Ian H. Gershengorn, the acting solicitor general for the Department of Justice, started his argument by saying that a decision from the Ninth Circuit to grant more periodic hearings for detained immigrants was “a serious misuse of the constitutional avoidance canon.” Here is what Gershengorn said, according to the transcript:

Congress provided extensive substantive and procedural protections for aliens whom the government wishes to remove, but at the same time, addressed the real concerns about recidivism and flight risk by providing for mandatory detention during removal proceedings for certain categories of criminal aliens and aliens arriving at our shores.

The Ninth Circuit undid that legislative balance, invoking principles of constitutional avoidance to require the government to release those aliens unless the government can prove by a preponderance of the evidence every six months that detention remains necessary.

The Ninth Circuit’s decision is a serious misuse of the constitutional avoidance canon. With respect to arriving aliens, there is no constitutional problem to avoid. As even the Ninth Circuit recognized, the statute is constitutional in the vast majority of applications, and any concerns about outlier cases involving lawful permanent residents can be dressed in as-applied challenges.

And with respect to criminal aliens, the text of the statute forecloses the Ninth Circuit’s approach, and in any event, the statute is constitutional as written under this Court’s decision in Demore.

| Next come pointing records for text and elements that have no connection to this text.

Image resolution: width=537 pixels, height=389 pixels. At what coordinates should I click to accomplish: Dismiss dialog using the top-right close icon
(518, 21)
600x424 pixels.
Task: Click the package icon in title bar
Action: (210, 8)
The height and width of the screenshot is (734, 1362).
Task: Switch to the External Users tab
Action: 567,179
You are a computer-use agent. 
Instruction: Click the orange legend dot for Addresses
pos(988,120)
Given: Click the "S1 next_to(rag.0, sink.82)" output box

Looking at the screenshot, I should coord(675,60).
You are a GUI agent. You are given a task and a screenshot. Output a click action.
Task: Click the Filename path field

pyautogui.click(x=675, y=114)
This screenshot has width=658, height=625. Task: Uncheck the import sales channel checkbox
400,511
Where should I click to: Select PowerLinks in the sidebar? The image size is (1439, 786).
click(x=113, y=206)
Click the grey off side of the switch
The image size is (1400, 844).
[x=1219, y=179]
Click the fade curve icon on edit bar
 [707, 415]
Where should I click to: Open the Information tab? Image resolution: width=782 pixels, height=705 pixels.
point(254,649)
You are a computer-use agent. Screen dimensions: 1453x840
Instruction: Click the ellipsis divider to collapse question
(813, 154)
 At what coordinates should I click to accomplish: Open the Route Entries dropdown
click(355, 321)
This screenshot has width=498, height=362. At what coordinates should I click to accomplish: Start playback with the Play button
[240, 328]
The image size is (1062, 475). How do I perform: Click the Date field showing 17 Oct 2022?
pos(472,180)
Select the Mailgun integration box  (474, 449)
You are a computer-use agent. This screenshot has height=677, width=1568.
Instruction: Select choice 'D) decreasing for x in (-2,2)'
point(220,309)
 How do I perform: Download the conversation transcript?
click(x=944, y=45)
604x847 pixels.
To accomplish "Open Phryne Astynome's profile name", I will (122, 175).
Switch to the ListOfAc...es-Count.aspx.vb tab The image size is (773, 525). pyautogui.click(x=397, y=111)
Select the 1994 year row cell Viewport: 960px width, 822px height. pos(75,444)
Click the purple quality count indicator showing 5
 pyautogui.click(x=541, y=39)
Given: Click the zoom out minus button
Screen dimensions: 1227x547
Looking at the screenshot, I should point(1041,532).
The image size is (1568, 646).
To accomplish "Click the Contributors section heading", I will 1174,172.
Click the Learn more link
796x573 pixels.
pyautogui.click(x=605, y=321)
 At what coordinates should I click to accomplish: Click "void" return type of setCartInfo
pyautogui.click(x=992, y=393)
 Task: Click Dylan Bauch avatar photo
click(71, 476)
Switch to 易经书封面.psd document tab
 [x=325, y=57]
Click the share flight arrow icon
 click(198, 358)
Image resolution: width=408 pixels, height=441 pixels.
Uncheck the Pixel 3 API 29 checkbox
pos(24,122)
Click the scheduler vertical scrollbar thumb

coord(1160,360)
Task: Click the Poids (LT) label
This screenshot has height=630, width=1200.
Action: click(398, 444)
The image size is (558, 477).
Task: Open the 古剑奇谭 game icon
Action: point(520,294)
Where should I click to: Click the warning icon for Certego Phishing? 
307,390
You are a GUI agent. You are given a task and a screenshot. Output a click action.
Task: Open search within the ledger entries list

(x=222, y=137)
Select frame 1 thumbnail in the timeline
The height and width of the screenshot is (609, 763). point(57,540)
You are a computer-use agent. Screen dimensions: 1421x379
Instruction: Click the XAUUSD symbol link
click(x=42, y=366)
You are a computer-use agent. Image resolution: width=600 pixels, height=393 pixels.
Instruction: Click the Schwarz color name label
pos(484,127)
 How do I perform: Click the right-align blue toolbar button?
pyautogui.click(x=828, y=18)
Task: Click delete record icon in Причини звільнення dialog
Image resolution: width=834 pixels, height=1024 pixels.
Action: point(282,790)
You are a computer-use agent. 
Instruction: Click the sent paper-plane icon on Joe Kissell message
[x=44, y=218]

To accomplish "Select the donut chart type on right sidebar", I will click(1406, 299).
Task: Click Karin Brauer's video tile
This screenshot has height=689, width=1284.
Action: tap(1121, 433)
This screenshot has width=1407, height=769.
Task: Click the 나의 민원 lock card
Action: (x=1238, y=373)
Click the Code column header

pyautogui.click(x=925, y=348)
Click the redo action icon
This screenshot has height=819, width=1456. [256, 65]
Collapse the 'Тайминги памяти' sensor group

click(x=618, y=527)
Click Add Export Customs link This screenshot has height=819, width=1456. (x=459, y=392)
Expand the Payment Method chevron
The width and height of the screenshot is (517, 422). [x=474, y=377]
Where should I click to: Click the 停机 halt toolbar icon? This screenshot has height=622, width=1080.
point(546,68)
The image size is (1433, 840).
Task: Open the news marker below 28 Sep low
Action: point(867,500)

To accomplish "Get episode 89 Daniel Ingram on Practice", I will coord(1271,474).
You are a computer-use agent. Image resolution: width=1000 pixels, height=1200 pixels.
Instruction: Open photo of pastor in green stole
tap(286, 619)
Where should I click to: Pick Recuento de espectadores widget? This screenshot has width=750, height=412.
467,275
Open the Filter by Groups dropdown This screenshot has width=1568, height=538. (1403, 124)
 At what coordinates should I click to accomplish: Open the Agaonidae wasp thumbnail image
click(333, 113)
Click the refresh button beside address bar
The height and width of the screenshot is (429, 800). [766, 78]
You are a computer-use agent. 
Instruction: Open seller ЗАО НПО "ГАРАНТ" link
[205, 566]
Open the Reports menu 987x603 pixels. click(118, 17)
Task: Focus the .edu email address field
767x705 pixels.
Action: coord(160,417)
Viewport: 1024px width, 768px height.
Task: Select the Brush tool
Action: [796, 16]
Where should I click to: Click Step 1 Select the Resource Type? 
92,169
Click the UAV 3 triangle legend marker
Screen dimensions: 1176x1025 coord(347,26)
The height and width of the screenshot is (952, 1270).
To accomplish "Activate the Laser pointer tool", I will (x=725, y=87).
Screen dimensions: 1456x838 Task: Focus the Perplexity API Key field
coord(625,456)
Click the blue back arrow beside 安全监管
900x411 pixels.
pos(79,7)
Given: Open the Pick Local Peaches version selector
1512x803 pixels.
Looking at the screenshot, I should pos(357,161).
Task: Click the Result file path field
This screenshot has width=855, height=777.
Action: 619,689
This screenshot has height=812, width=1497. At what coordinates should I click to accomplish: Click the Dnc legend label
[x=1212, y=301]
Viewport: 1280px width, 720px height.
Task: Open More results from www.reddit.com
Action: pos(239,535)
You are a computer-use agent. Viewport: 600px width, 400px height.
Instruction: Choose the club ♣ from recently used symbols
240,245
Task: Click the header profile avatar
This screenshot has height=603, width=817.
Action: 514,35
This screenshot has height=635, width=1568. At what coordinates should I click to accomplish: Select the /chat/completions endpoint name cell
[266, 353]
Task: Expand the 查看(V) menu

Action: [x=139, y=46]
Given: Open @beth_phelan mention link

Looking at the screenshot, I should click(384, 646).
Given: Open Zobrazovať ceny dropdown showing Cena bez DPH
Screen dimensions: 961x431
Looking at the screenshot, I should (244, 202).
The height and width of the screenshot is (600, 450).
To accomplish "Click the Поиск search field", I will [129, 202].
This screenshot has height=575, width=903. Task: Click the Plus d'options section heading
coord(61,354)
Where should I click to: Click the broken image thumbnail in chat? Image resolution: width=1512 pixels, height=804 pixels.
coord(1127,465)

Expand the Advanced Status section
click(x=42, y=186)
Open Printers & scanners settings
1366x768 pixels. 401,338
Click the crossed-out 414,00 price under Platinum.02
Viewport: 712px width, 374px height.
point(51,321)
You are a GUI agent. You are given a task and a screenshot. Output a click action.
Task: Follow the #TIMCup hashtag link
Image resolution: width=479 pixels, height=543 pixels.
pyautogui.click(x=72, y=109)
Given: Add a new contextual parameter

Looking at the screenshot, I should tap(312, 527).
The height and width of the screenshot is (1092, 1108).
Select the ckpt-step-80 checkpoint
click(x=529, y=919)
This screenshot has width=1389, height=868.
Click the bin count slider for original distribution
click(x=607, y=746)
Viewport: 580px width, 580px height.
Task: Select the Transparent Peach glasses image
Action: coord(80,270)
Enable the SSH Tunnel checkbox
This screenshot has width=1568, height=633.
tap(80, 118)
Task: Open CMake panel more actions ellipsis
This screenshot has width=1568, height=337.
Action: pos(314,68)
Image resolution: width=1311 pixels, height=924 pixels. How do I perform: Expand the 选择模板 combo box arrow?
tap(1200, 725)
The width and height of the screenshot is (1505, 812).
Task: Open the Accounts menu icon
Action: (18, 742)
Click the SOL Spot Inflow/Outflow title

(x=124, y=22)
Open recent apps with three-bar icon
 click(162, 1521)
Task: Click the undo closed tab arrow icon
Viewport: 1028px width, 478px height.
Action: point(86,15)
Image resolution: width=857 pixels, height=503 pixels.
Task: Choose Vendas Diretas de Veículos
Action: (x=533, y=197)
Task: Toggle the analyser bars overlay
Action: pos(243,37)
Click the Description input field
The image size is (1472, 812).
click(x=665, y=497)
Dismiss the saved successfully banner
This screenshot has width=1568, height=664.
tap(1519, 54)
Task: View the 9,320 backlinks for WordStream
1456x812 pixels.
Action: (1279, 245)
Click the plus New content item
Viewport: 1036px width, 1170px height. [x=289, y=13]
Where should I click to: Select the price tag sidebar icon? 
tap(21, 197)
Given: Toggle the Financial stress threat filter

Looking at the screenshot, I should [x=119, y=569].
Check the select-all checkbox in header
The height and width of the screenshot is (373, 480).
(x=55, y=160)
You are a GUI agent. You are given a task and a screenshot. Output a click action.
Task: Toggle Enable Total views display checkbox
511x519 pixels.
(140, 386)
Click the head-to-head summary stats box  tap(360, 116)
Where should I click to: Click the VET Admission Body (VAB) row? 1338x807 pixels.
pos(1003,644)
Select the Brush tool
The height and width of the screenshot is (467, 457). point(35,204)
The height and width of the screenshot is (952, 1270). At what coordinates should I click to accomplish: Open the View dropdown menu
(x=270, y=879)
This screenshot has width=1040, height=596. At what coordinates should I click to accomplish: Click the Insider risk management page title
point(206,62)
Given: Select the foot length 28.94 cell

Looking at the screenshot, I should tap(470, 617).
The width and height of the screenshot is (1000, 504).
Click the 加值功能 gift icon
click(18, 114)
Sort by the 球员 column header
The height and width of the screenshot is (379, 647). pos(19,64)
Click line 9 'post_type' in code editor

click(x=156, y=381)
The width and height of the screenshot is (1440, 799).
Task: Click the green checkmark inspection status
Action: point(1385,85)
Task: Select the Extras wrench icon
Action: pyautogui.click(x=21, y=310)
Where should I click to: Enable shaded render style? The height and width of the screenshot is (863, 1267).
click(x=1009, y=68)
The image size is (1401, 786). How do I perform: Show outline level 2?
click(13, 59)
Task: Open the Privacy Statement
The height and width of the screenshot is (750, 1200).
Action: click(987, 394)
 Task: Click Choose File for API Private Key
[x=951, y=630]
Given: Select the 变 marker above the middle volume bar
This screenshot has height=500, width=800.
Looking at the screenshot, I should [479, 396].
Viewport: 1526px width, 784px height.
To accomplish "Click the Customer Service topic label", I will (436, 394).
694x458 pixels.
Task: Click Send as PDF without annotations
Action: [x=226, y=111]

The net result of the Ninth Circuit’s one-size-fits-all rule is — is a regime that’s at odds with the text that Congress enacted. It undermines DHS’s enforcement priorities, and it creates incentives for individual aliens to delay their removal proceedings.

During a back and forth with Justice Elena Kagan, Gershengorn reiterated his belief that imposing a six-month rule for detained immigrants would not be beneficial:

The amount of time increases here in part precisely because, as I indicated at the start, Congress has provided a substantial number of substantive and procedural protections for individuals: They have the right to lawyer at their own expense. They have the right to an interpreter. They have the right to present evidence and to gather evidence and to use subpoenas to get evidence. They can appeal to the BIA [Board of Immigration Appeals]. They can appeal to the Court of Appeals. But with that process comes time. And I think a focus on just the length of time without the reasons for the delay, without looking at the fact that 15 aliens routinely and understandably file for continuances, and to impose a rigid six-month rule like the Court of Appeals did is really a mistake.

When Gershengorn said that most cases for immigrant detainees take about 14 to 19 months, Justice Sonia Sotomayor said, “We are in an upended world when we think 14 months or 19 months is a reasonable time to detain a person.”

You can read the full transcript of the arguments below. POLITICO’s Josh Gerstein published a detailed summary of the arguments here. In addition, Supreme Court expert Lyle Denniston offered this conclusion about the case:

If the Court does split on what the detention law means, but also is split on the constitutionality of the law as written, it could wind up divided 4-to-4. That would have the effect of upholding the Ninth Circuit Court ruling, but without setting any precedent that would apply to other cases of detention.

In that event, the Court might simply choose to sit on the case until a new ninth Justice is on the bench, and then start all over with a new review later in the current term, or in the next term.